12歳で受ける全国共通学力テストで進路が決まる?

 オランダの小学校では基本的に宿題がありません(現地の学校の中でも、方針によって宿題が課される学校もあります)。それは、子どもたちにとって、家庭での学習よりも「遊びの中で学ぶ」ことを重要と考えているからなのです。しかし、小学校の最終学年になると、大抵は全国共通学力テスト(CITOテスト)を受けます。この結果と、学校での成績と合わせて、保護者と子どもと教師で今後の進路を決めます。

 「12歳で子どもの進路を決めるには早すぎるのではないか?」という疑問が出てきます。かつて、人の能力は先天的に持っているものなのか、後天的に身につけるものなのかはヨーロッパとアジアでは違った考えをしていたようです。アジアでは、子どもの努力次第で能力が後からでも十分に伸びると考える傾向があったようですが、その一方でヨーロッパでは、子どもの能力は生まれた時にその子の能力がある程度決まっていると考えられていた時期もあったようで、その名残が残っているのではないかと考えます。
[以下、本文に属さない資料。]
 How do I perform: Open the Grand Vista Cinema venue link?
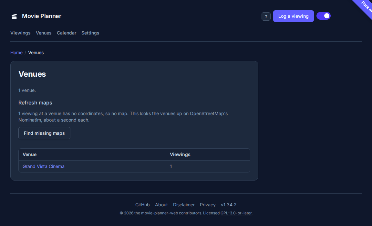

 現在はオランダにおいても、12歳で進路を決めることはまだ早いのではないか、と考える人もいるようです。しかし、中等教育学校に入ってもその後の進路変更は、成績や本人のやる気を加味して柔軟に決定されるようなので、一度進路が決まってしまったら変更は不可能、ということではないようです。ただ簡単に変更ができるものでもないのようなのですが。

 オランダでは小学校を卒業すると、主に3つの進路に分かれます。大学への入学準備のためのVWO(大学進学コース)、看護師や教師などの専門職のためのHAVO(高等職業専門学校)、経済や科学技術などを学ぶVMBO(中等職業準備学校)です。その後さらに上級の学校に進学することになります。

他人と比べない社会、あなたはあなたの生き方がある

 日本は学歴社会が残っており、他人と比較することも多いのですが、オランダでは人と比べるということはありません。そのため、自分の進路が大学を目指す学校ではないからと言って、自分が大学に行く人よりも劣っているとは考えないのです。これはとても大切な考え方だと思いました。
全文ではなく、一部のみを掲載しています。